Hello!

Today at school, a friend asked me if I really was doing alright.  She could see that I have been struggling all semester.  I want to thank you all for caring about me and asking how I’m doing.  Thank you even for giving me suggestions and advice.  Mouna, Vicki, June, Terrie…I love you and thank you for asking to keep up with me.  And thank you to my fellow Lymie’s, we’re in this together.

So, it’s the Lyme that’s got me down.  Between being busy last semester, and the change of seasons, my Lyme disease has come back with a vengeance.  I wasn’t managing things right despite trying, and really was in denial during the fall semester.  I have to face this monster head on.  To tell the dead truth, this disease scares the boojiggers out of me.  I was once 50% better, and feeling really good.  Then I fell down again,.  Last time I saw my Lyme Literate Medical Doctor (LLMD), he did a treatment on me that, within a few hours, had me feeling better than I had in 4 months.  I had been feeling so bad and was so foggy that I could barely comprehend a simple sentence and respond.  I would fade in and out of being able to interact with others.  It was horrible.  After the Neural Therapy “crown of thorns” treatment, I felt like I had been let out of a dungeon!!!  I was so excited and happy to be able to interact with people, and the effect lasted for 3-4 weeks.  It also made my symptoms from the microbial die-off more tolerable.  I really need to get the neural therapy again,as I can tell my brain is all overloaded.  I have made some progress since then,  but I still feel really rotten all the time.  I’m scared of going downhill again.  I have to do something about this.  I’m desperate. I plan on taking at least one semester off of school and going to get the medical care I need so that I can LIVE my life.

I plan on going to see my LLMD in a couple weeks, during spring break.  I’m praying hard for a way to get down there and back.  I have no income to pay for treatments with.  I have a job offer for something I can do on almost any day (I don’t have to get out of bed even!), thanks to my LLMD!  But it will be at least a month till that will be something viable.  He is very kind to me, knowing me well from letting me come and intern at his clinic.  I still am reaping the benefits from that time.  I have so much to thank God for…and that incudes my LLMD and what a good, downright friend he is.  Anyway, please pray that I can make it down there!!

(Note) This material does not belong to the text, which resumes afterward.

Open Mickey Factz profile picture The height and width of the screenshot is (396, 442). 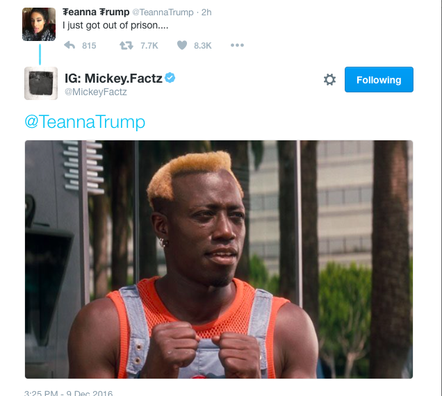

There are days when I want to give up, and pretend that I’m not sick.  But as soon as I do too much, or eat the wrong thing, I am painfully reminded that I cannot ignore this.  Forgive me of my obsession with this.  You know, having had Lyme since I was 9 years old, you get to the point where you wonder who you really are.  How much of what you think is you, is really the Lyme?  It’s difficult sometimes.

Getting through chronic Lyme disease is a journey.  We have to chose our road, one that leads to wellness, or the many that lead to a life of sickness.  Knowing which road is the one to wellness is difficult to now.  And walking that road is even harder.  But I am resolved to get better, or die trying.  I am resolved to discover who I really am, and gain strength and integrity from this disease.  I know I can’t do it alone, I rest on Christ.  He carries me when I can’t walk.  If it weren’t for Christ, I probably wouldn’t be here.  I wouldn’t be waging this battle.  Lyme can be a gift, it can be turned out to produce courage, patience, integrity and comapassion.  All of these are things that the world needs badly.  So I say, ” To the journey!!!”